EXERCISE PROMPT: The answer must consist only of the lines from the line with "Screen dimensions: 1368x776" to the line with "Viewport: 1288px width, 944px height.", both included, exactly as they stand below.

Dataset entries:

-- -- --

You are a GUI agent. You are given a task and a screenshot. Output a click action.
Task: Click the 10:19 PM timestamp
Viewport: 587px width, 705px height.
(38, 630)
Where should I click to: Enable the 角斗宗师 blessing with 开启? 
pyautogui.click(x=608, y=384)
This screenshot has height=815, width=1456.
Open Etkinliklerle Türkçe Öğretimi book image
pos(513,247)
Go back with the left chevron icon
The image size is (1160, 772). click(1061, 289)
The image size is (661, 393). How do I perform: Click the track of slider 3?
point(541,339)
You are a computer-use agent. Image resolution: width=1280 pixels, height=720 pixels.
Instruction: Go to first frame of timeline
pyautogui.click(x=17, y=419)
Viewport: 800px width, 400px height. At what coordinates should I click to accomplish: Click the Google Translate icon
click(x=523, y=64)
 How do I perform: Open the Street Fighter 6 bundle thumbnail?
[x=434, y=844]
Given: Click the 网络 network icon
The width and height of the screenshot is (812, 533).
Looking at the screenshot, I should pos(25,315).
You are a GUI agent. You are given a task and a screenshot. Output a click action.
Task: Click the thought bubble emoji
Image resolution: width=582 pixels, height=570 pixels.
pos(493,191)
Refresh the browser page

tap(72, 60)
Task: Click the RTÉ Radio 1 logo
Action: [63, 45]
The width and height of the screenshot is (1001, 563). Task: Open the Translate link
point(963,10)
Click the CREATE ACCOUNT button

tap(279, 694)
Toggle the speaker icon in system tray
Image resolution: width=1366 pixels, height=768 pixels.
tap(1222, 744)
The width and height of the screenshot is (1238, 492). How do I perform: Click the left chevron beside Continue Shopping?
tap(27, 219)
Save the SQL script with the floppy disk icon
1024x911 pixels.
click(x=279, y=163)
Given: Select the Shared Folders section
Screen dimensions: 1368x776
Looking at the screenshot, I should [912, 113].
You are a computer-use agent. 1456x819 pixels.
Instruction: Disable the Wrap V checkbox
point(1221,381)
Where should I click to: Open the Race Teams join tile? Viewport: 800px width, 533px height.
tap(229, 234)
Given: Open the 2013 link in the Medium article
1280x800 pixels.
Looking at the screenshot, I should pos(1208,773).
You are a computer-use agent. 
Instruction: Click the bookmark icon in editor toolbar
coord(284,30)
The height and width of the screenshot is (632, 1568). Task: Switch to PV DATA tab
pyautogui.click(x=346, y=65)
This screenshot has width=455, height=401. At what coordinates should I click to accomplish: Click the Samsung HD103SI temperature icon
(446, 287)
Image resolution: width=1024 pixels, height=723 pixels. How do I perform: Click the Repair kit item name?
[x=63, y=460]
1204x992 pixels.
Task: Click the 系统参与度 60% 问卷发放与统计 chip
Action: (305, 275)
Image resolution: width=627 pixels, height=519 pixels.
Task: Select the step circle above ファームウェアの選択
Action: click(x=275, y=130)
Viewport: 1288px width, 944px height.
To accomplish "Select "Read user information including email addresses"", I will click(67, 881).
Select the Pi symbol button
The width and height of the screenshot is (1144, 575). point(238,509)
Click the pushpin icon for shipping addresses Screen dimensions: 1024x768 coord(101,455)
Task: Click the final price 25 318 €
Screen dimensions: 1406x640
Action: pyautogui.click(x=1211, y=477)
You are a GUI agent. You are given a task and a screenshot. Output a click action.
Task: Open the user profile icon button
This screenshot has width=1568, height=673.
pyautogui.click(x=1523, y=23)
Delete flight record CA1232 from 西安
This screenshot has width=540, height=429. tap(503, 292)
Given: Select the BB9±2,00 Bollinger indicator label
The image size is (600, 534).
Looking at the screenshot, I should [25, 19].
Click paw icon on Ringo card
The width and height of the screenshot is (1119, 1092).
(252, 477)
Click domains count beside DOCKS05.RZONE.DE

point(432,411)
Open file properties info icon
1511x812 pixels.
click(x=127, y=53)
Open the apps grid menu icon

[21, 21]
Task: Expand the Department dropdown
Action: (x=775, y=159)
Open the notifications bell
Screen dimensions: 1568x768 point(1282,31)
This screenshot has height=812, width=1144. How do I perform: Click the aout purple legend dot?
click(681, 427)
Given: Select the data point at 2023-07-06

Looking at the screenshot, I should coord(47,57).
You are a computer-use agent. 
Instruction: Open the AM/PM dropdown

-- -- --

TASK RESULT:
Screen dimensions: 1368x776
Looking at the screenshot, I should [912, 113].
You are a computer-use agent. 1456x819 pixels.
Instruction: Disable the Wrap V checkbox
point(1221,381)
Where should I click to: Open the Race Teams join tile? Viewport: 800px width, 533px height.
tap(229, 234)
Given: Open the 2013 link in the Medium article
1280x800 pixels.
Looking at the screenshot, I should pos(1208,773).
You are a computer-use agent. 
Instruction: Click the bookmark icon in editor toolbar
coord(284,30)
The height and width of the screenshot is (632, 1568). Task: Switch to PV DATA tab
pyautogui.click(x=346, y=65)
This screenshot has width=455, height=401. At what coordinates should I click to accomplish: Click the Samsung HD103SI temperature icon
(446, 287)
Image resolution: width=1024 pixels, height=723 pixels. How do I perform: Click the Repair kit item name?
[x=63, y=460]
1204x992 pixels.
Task: Click the 系统参与度 60% 问卷发放与统计 chip
Action: (305, 275)
Image resolution: width=627 pixels, height=519 pixels.
Task: Select the step circle above ファームウェアの選択
Action: click(x=275, y=130)
Viewport: 1288px width, 944px height.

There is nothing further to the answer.